By ZACHARY FITZGERALD zfitzgerald@daily-review.com

A former Patterson police officer is suing Patterson Police Chief Patrick LaSalle and the city, saying he was fired for failing to meet a quota for writing speeding tickets, according to St. Mary Parish Clerk of Court records.
Former Patterson Police Officer Keith Gallicio said in the lawsuit, filed this month in 16th Judicial District Court, that he was informed in a department meeting that he must write about 40 speeding tickets per month, or three per work day, according to the lawsuit.
The lawsuit alleges that on Feb. 7, 2014, Gallicio was suspended for failing to meet the quota.
On Monday, LaSalle said, “There’s a serious difference in regard to what his termination papers state and what the suit claims.”
LaSalle wouldn’t specify the reason for Gallicio’s firing.
As of Monday morning, LaSalle had not yet read the suit, and the suit had been turned over to the “proper channel,” he said.
The lawsuit also claims that “the City of Patterson never conducted an investigation, did not conduct a hearing nor did it conduct any type proceeding in which Gallicio could defend himself against the charges that he failed to write the prescribed number of tickets.”
The suit says that “by ordering Gallicio to meet a quota of writing speeding tickets and by firing him for his alleged failure to do violates Gallicio’s constitutionally protected rights to employment and his vested right of employment by dismissing him without due process.”
Mayor Rodney Grogan said that for his first four years as mayor, he did not know when officers were hired or fired until the city sued the state in order to declare unconstitutional a legislative act that gave all hiring and firing authority to the City of Patterson police chief. The state law went against the city’s charter, which gives all hiring and firing authority in the City of Patterson to the mayor, he said. The suit Grogan referred to was one the city filed in September 2014.

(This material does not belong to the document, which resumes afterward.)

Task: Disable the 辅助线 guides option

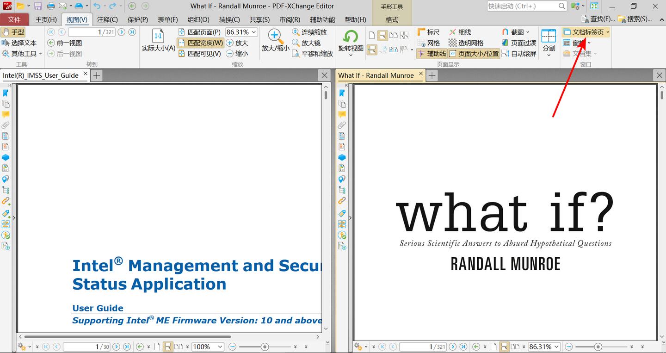Action: [x=431, y=54]
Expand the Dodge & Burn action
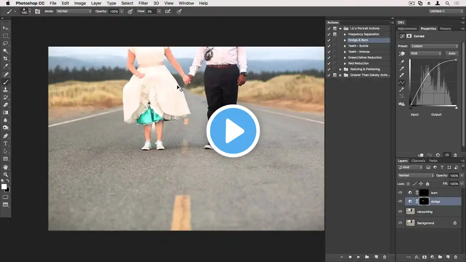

At the time Gallicio’s employment was terminated, Grogan was not aware of any hiring and firing of police department personnel, Grogan said.
The 16th Judicial District Court resolved the city’s suit against the state Dec. 4, 2014, when District Court Judge Lori Landry declared the legislative act in question invalid, Grogan said.
According to Gallicio’s suit, the City of Patterson and LaSalle are liable for violating Gallicio’s civil rights after “his failure to meet both an unconstitutional and impossible quota of speeding tickets.” Gallicio is also suing for loss of wages and attorney fees, the suit stated.